Listed entries START

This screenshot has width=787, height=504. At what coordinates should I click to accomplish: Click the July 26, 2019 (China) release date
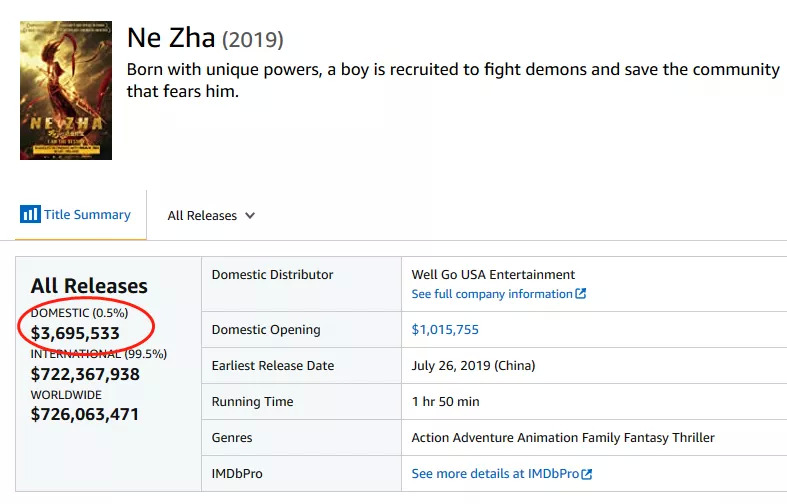point(473,366)
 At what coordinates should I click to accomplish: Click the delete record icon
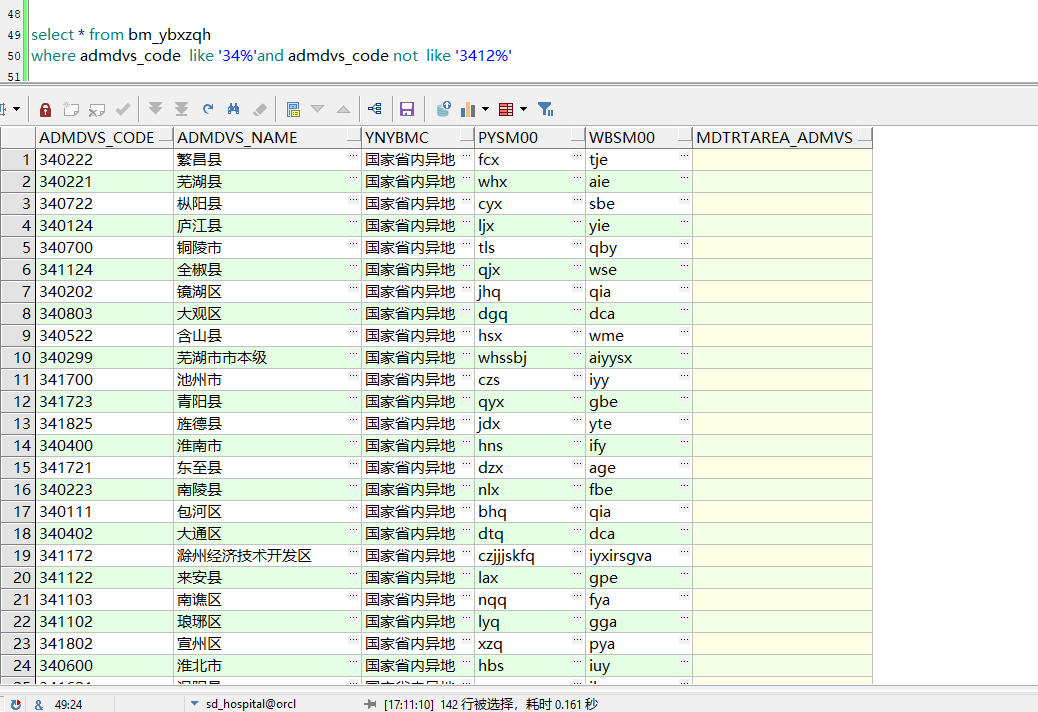97,109
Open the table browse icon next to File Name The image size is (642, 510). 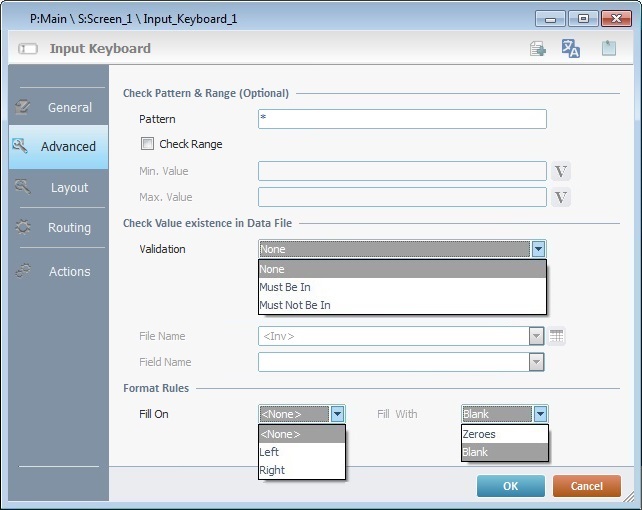click(x=557, y=336)
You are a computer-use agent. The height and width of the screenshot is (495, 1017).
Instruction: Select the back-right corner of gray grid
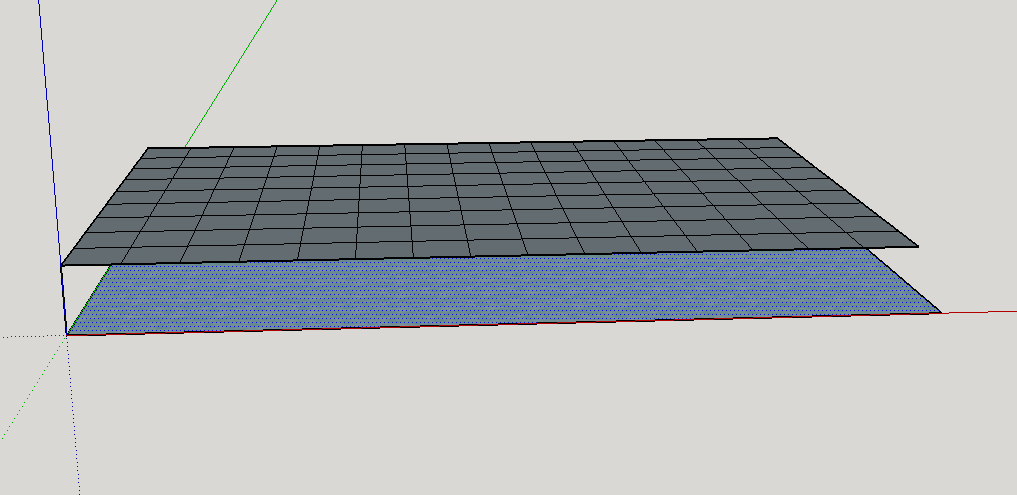coord(776,138)
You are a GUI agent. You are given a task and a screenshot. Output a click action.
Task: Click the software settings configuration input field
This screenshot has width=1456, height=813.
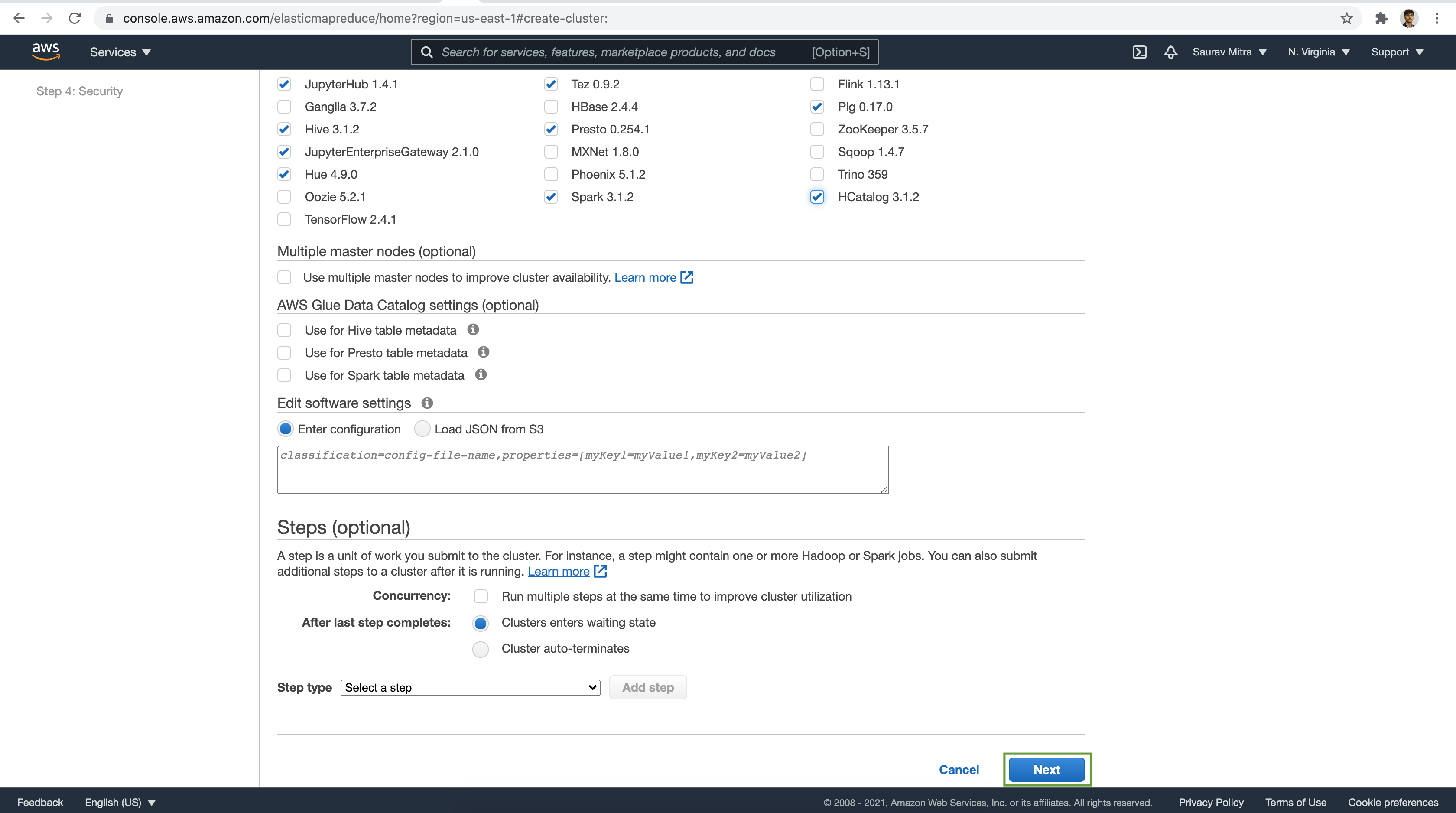[582, 469]
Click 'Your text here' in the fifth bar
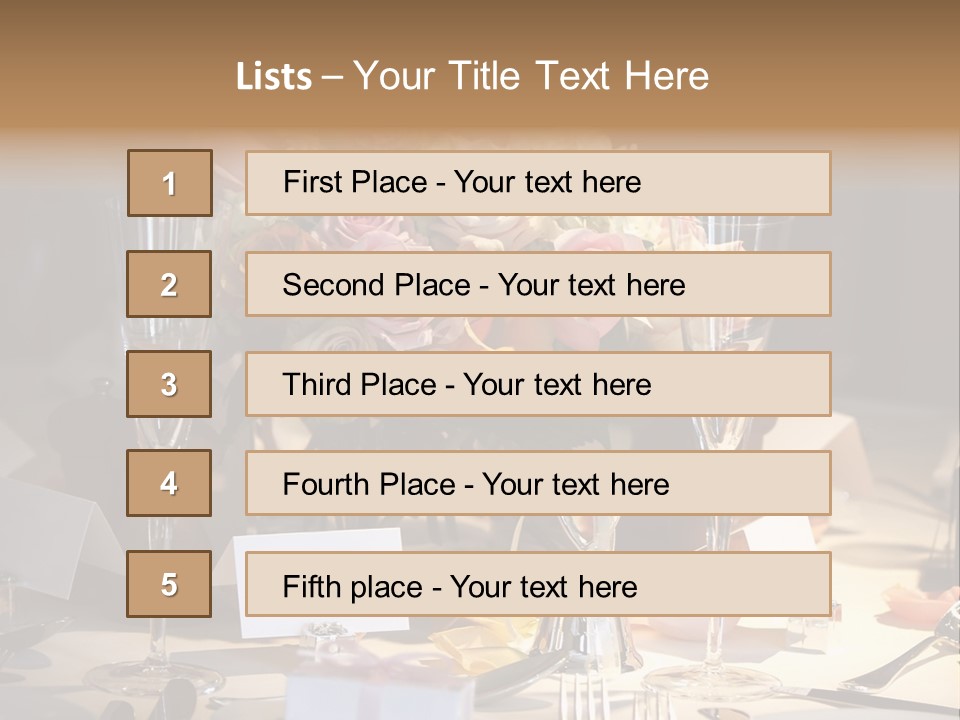Screen dimensions: 960x720 point(544,587)
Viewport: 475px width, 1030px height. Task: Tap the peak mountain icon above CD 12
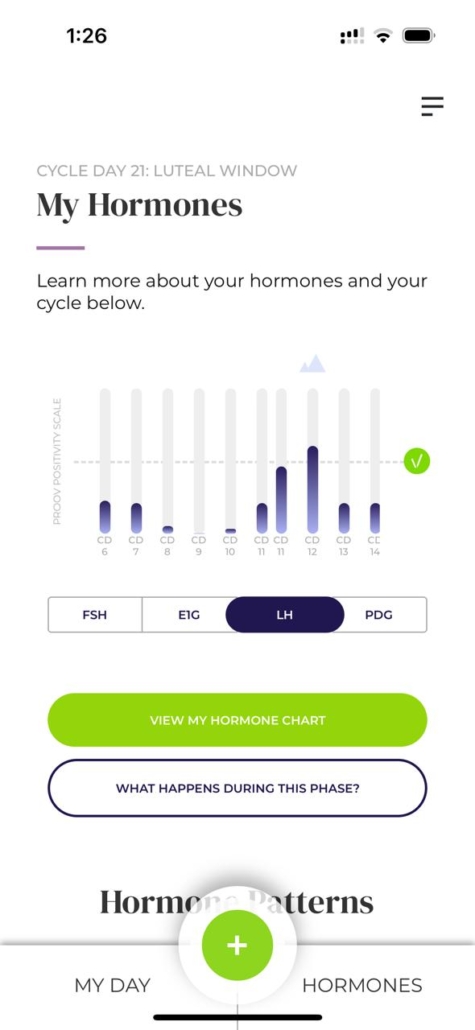(x=313, y=363)
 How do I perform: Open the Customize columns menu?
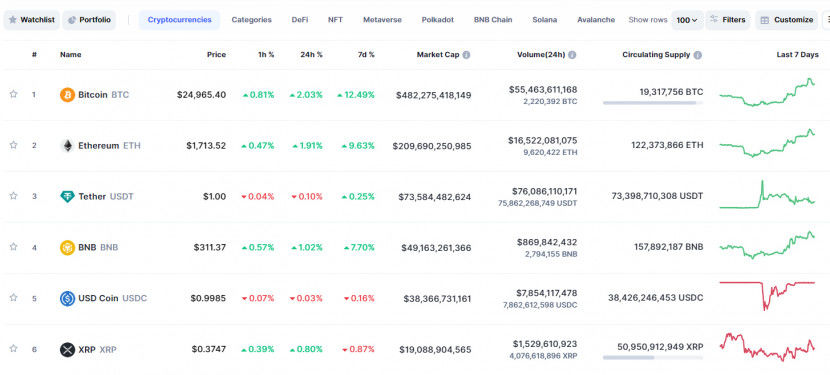tap(786, 20)
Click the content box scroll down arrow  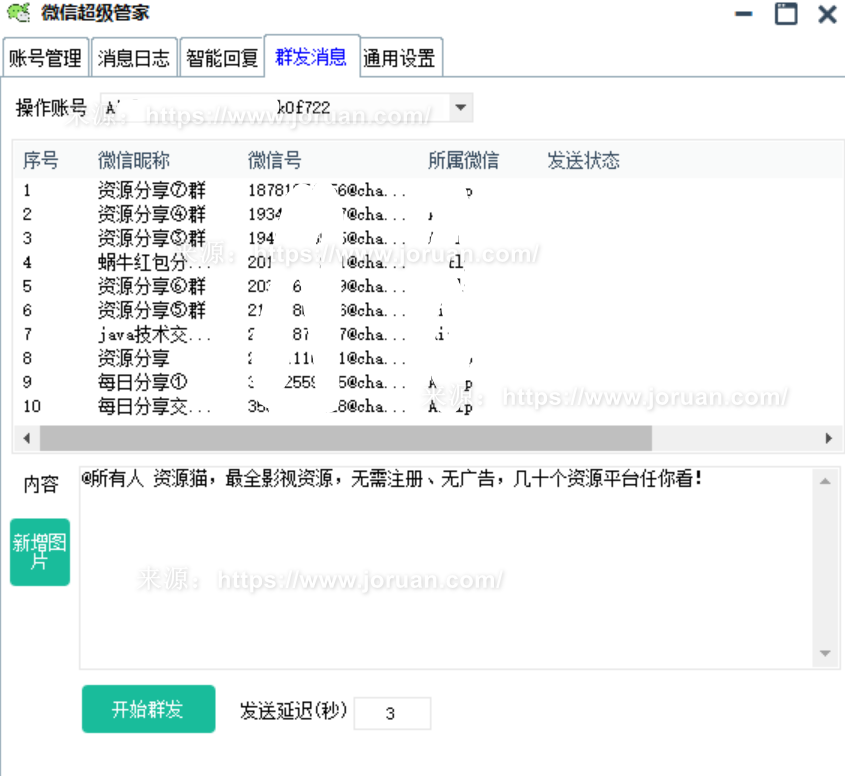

Listed entries END

— How to complete this task —
Using the listing above, show each line with the word "agent" in it.

— Written solution —
You are a computer-use agent. The height and width of the screenshot is (495, 1017).
You are a GUI agent. You are given a task and a screenshot. Output a click action.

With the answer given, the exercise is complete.